Глава 7. Номер 1. Реальность Г
Смерть… Её он боялся больше всего в жизни, притом её жаждал и ненавидел.
Ненависть приближала его к роковой черте, к точке невозврата. Ненависть питала его любовь. Он любил ненавидеть и жизнь, и смерть. Он любил ненавидеть себя. Он ненавидел любить себя. Он вообще категорически предпочитал себя всему остальному миру.
Секс с собой не есть ли наисладчайшее из всех доступных удовольствий?
Поэтому он регулярно снимал проституток.
Плотская страсть, а точнее – имитация оной с продажной душой и в долларах измеряемой ценой тела, не есть ли это самый настоящий акт самоудовлетворения?
Когда нет нужды отдавать тепло сердца касаниям рук.
Когда духовное и плотское не смешиваются, не сливаются воедино.
Когда мир и любовь представляют собой лишь то, чем ты хотел бы их видеть.
Олицетворением подлинной бренности. Конечностью бытия. Смертью. И обречённостью на невозврат.
Ненависть к себе была его истинной любовью. Отчего-то он всегда знал, что недостоин жить.
Недостоин творить, даже разрушать!
Единственное, чего он оказывался достоин, – это безудержное стремление к наслаждению. Безудержное стремление. К безудержному наслаждению.
Раб желания и страха.
Раб сомнения и лицемерной, безверной веры.

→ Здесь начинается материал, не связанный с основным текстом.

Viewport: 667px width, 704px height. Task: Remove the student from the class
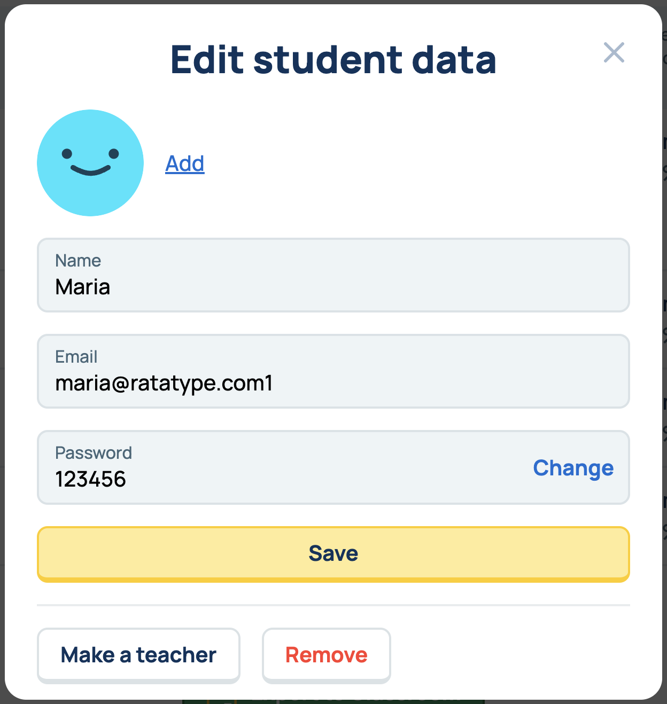point(326,655)
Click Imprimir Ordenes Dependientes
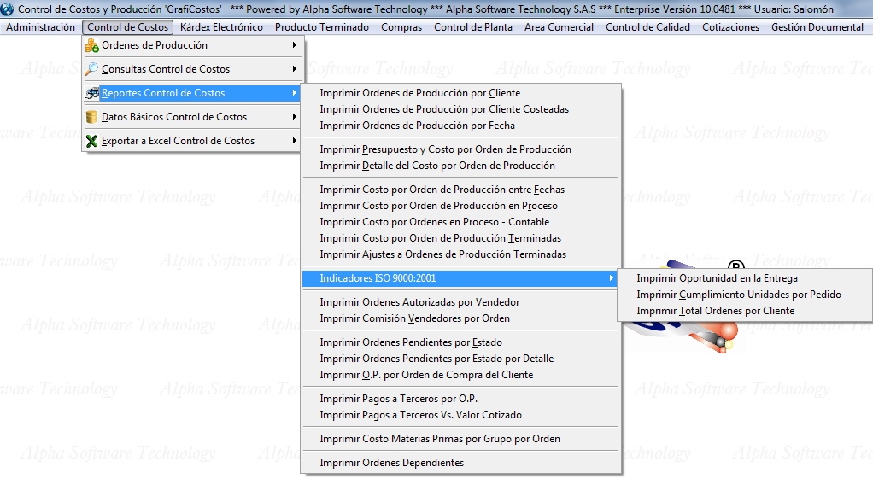 click(x=391, y=463)

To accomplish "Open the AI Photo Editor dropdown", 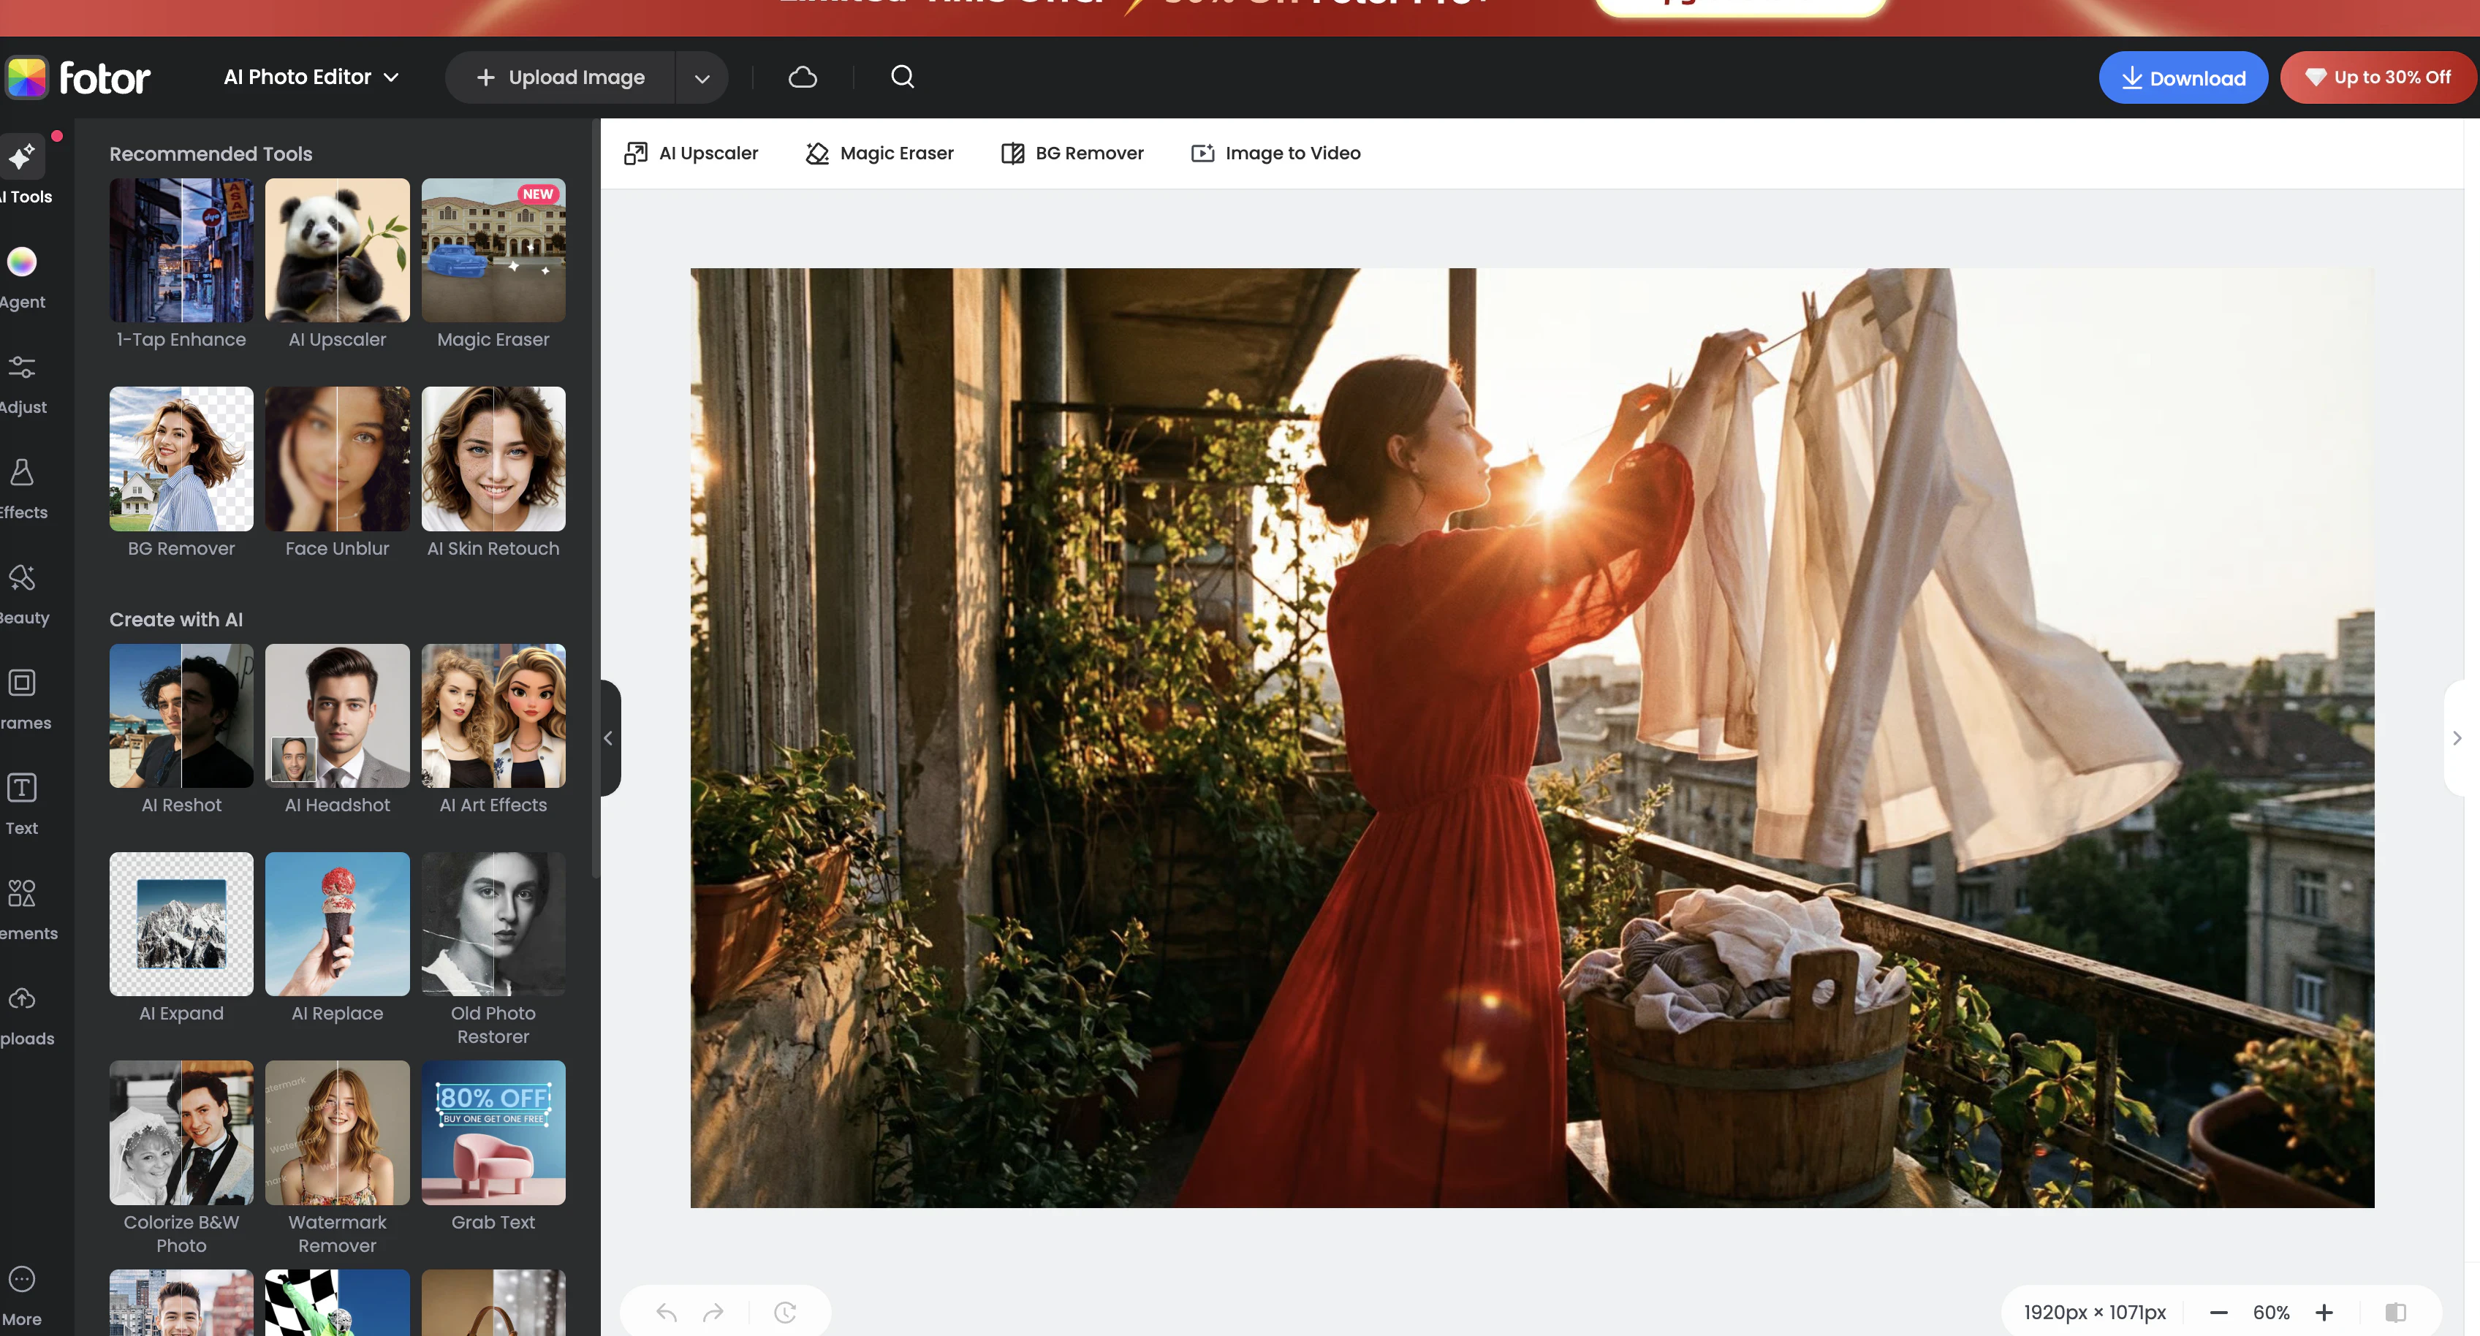I will [x=311, y=77].
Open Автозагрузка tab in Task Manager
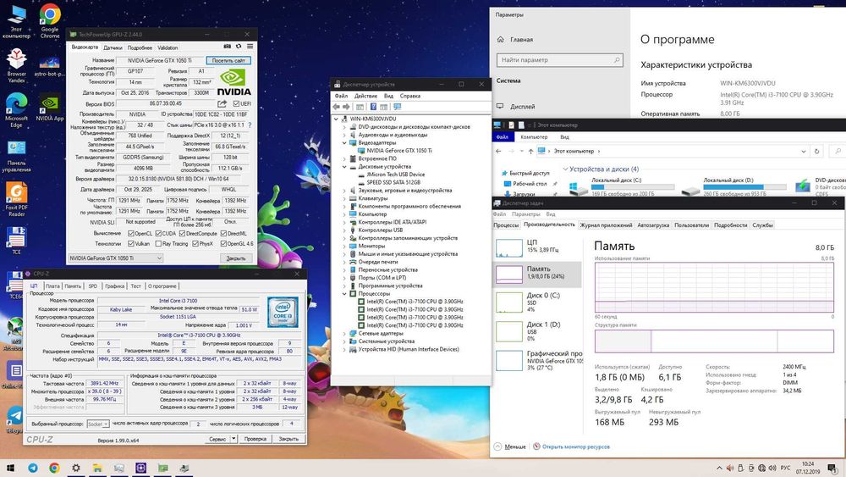The height and width of the screenshot is (477, 846). [x=652, y=225]
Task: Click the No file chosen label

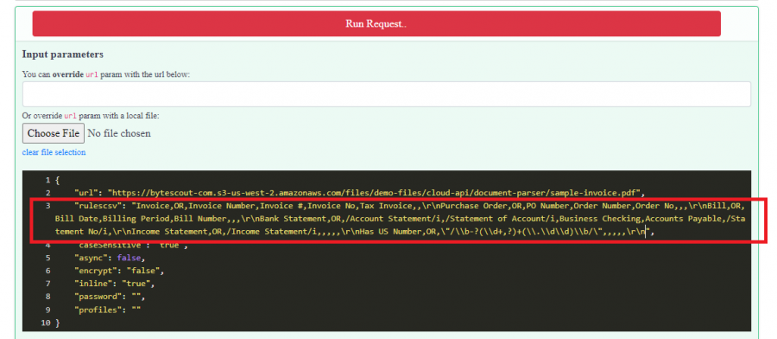Action: coord(119,133)
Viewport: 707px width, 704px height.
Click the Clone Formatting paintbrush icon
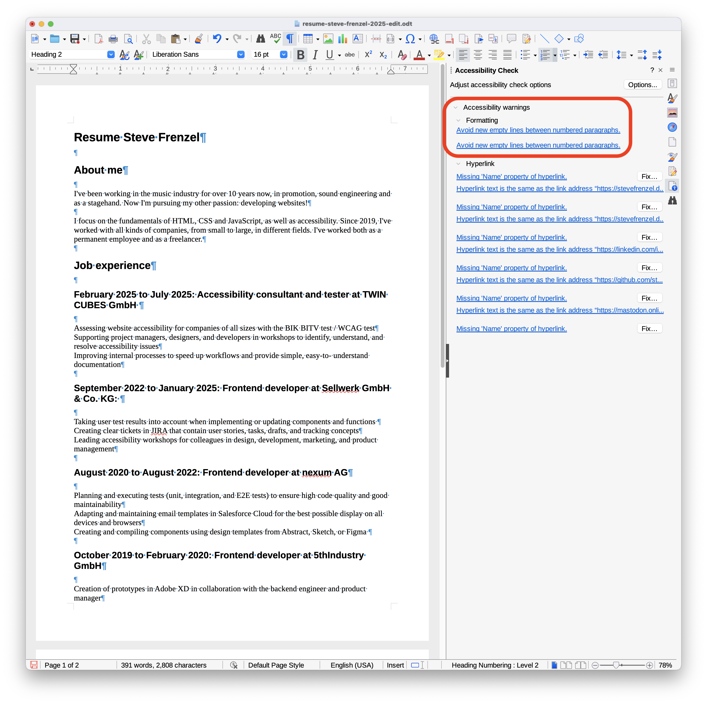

Раб внешнего впечатления, раб ритуала.
Раб иллюзии, одним словом.
Он верил исключительно в материальность бытия. Вера заменяла ему реальность. Материя подменяла его дух. Настолько, насколько могла. Но ему и не требовалось слишком многого.
Он сам хотел, жаждал лгать себе.
И любую ложь извне, схожую с собственной, вкраивал в картину фальшиво выношенной реальности, достраивал недостающим пазлом некомпетентность личностного «я».
И если бы кто-нибудь поведал ему о грядущей встрече с истинной любовью, он бы рассмеялся горе-предсказателю в лицо. Цинично и хладнокровно. С подчёркнутой обыденностью, с десятилетиями выношенной привычкой насмехаться над болью. Над страданием. Над слезами.
И неважно, своими или чужими.
Цинизм был его способом защититься от непонимания. От самоосуждения. От душевной, сильнейшей из всех, безжалостной боли.
С другой стороны, внешнее очерствление души служило ему подспорьем от внутренне созревших и тянущихся наружу потребностей духа.
В каждом встречном он презирал в первую очередь себя самого.
Смерть… Она была для него одновременно спасительным уходом от давящей неотступности мира и ловушкой для перенагруженного страхами и желаниями эго.
Ибо он ощущал: окончательно разгрузиться не суждено никому.
Смерть – не более чем очередная иллюзия.
Её не существует, и поэтому личностное бытие страшило в полномасштабной мере.
Он никогда не сможет уйти от себя самого.
Он пленник индивидуальной доли, личного удела.
И лишь прохождение, проживание данного удела сполна даёт шанс на обретение подлинной свободы.
Свобода персонального «я» – удовлетворение этой, наиболее насущной изо всех потребностей, сподвигало на принятие вызовов и, самое главное, их преодоление.
Борьба за свободу воли и опасения перед ответственностью за принимаемые решения и наполняли силой, и обесточивали вконец.
Он не знал, как жить, и поэтому просто жил.
Без мыслей, без смысла, без осознания, без понимания причин.
Он просто жил.
И был одновременно и властителем, и жертвой этой вынужденной простоты.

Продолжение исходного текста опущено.